Kelly Clarkson really wanted a stiff drink at Sunday night’s 2013 Grammy Awards. And surely she wasn’t alone. So what gives? Why aren’t artists allowed to have a sip during the music industry’s big, and let’s face it, very long night?
After all, part of the reason people love tuning in to, and attending, the Golden Globes is because they are famously lubricated with generous pours from the bar. That always makes for a bit of a looser, more relaxed vibe, especially when lager-loving host Ricky Gervais was steering the ship. But, like most other major televised awards shows, the Grammys has a Prohibition vibe.
And Clarkson, for one, was longing for a sip on Sunday night. “I got stuck to Miranda Lambert,” the singer joked of her near wardrobe mishap while hugging her country singing pal on the way to the stage to collect her trophy for Best Pop Vocal Album for Stronger. “There’s a story and a song. For later, after alcohol,” she laughed. “I’m just kidding, children. I get nervous speaking in front of people.”

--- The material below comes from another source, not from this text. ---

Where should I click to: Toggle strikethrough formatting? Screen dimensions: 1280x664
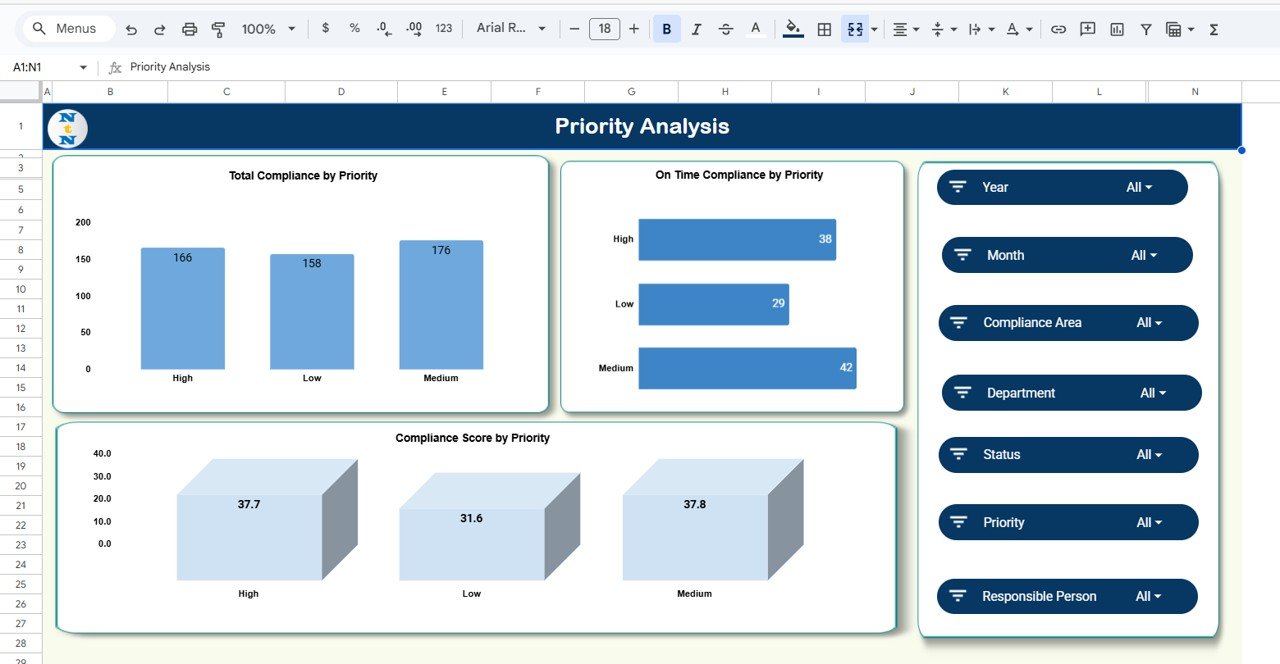[725, 29]
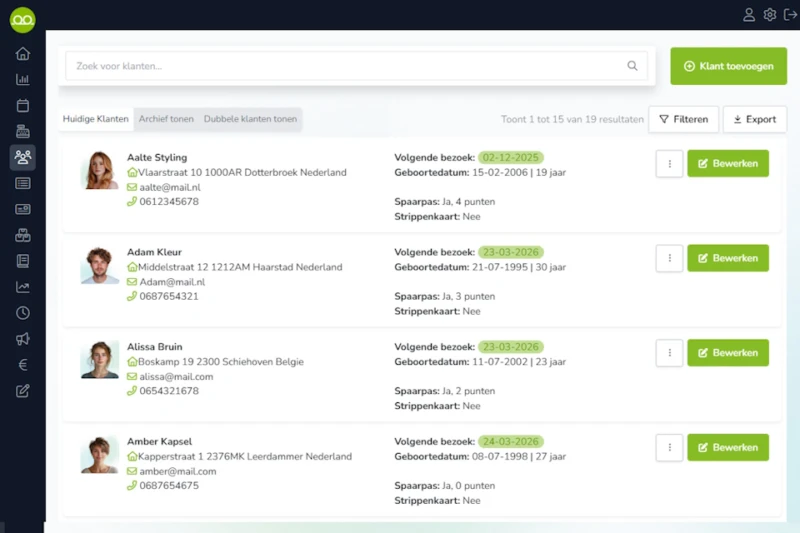This screenshot has height=533, width=800.
Task: Open the megaphone marketing icon
Action: click(22, 339)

Clarkson may have been wanting a drink, but one person who did not appear thirsty was Jay-Z, who was shown several times sipping on some brown liquor from his own glass tumbler while seated in the audience alongside sister-in-law Solange Knowles and Jessica Biel, who were enjoying flutes of champagne throughout the night.
A spokesperson for D’USSE Cognac confirmed for MTV News that Jay was quaffing their high-end beverage at the show, providing images of the rapper pouring himself a glass of his “preferred” VSOP ‘yak.

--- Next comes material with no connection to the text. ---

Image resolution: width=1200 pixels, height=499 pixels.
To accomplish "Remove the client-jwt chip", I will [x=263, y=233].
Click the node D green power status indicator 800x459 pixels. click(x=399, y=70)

There’s actually a very good reason why the Grammys is traditionally a dry event. A Recording Academy representative told MTV News, “It’s our building, and our show, and since we have MusiCares Safe Harbor Room, it’s a dry house.”

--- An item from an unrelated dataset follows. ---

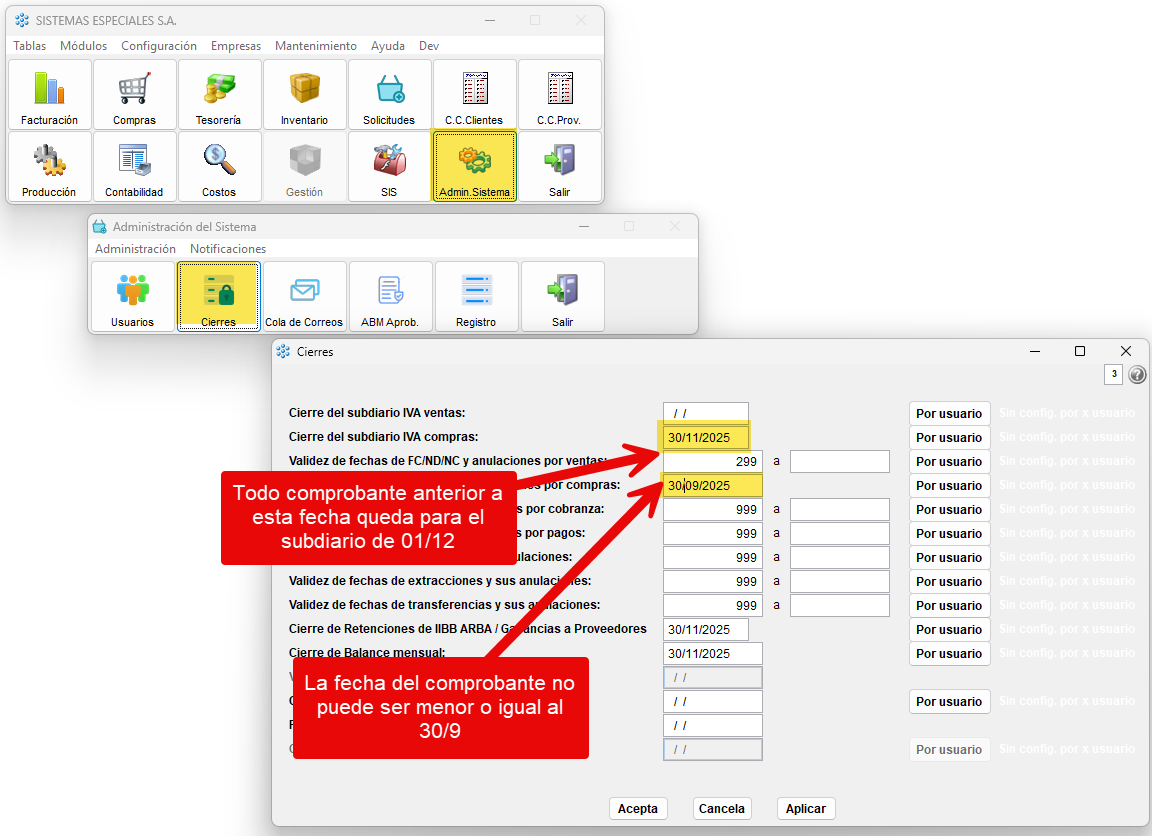
Task: Click Por usuario for IVA ventas closing
Action: pos(949,414)
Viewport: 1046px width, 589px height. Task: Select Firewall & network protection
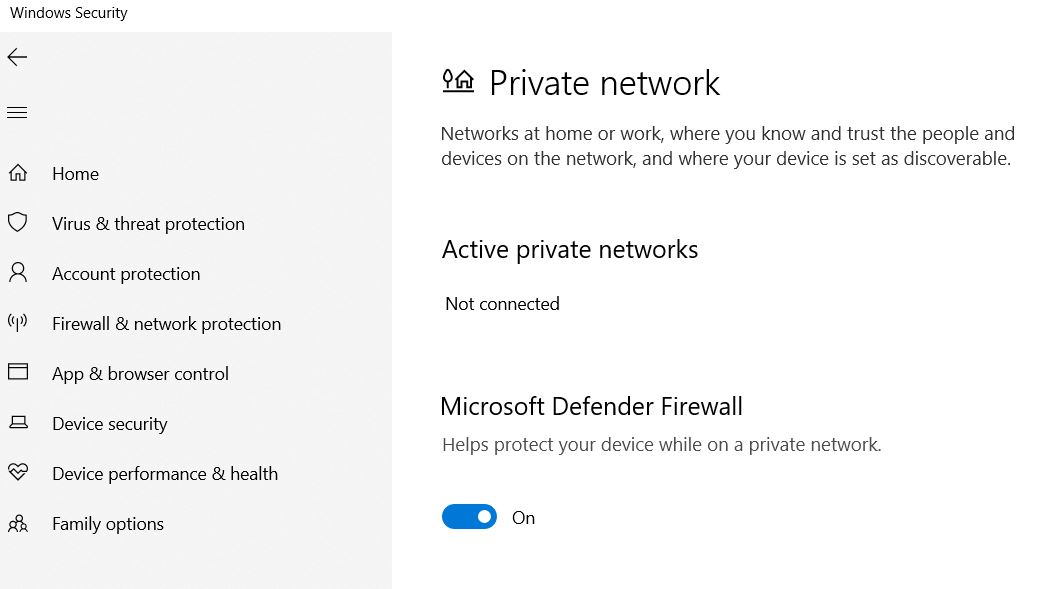167,324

MusiCares is a Recording Academy initiative that helps musicians in need of financial and medical assistance, as well as offering addiction resources for those struggling with substance abuse. One of the group’s initiatives is Safe Harbor Rooms at venues and festivals around the country, which feature 12-step support meetings and fellowship for artists, staff and crew at events ranging from the Coachella Valley Music and Arts Festival to the Vans Warped Tour and the Academy of Country Music Awards.